* Saved data entries:
>>>>

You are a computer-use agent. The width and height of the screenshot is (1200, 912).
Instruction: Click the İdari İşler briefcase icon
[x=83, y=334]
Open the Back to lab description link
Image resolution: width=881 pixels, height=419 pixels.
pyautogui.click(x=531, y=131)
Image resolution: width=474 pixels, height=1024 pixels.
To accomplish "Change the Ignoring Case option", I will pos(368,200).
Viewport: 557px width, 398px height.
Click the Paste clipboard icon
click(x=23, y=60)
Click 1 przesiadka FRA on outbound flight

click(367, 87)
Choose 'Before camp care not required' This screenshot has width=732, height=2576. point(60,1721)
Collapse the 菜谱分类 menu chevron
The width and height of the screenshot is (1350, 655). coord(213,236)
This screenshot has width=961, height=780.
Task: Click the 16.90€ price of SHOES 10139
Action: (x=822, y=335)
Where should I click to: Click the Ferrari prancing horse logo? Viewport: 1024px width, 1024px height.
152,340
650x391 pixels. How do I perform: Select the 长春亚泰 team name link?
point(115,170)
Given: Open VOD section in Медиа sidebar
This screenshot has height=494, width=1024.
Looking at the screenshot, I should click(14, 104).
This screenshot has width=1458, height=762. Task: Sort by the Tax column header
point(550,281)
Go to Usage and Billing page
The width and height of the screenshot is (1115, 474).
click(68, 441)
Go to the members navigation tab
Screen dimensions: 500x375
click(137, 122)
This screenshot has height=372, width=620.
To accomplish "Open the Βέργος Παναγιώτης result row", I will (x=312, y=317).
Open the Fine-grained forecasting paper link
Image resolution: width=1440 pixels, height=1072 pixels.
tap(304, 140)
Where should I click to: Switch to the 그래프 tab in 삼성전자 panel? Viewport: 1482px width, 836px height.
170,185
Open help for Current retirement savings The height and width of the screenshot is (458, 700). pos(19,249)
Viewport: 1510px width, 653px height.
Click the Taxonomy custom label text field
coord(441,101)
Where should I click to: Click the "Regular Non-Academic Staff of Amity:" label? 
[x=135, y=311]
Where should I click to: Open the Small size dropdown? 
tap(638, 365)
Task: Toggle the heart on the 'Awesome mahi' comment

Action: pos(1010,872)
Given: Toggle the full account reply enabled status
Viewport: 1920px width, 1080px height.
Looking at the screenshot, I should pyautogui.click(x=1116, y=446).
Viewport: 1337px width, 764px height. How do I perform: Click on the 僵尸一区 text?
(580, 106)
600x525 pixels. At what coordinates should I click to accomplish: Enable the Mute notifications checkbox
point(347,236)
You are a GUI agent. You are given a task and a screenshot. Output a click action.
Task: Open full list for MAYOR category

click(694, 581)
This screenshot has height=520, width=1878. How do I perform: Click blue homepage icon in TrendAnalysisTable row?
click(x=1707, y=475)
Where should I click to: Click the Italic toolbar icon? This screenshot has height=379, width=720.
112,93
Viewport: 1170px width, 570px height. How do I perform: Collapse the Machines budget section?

<<<<

* WHAT IS REQUIRED:
From the entries, copy every line in which the string "agent" can be found.

* EXERCISE RESULT:
You are a computer-use agent. The width and height of the screenshot is (1200, 912).
You are a GUI agent. You are given a task and a screenshot. Output a click action.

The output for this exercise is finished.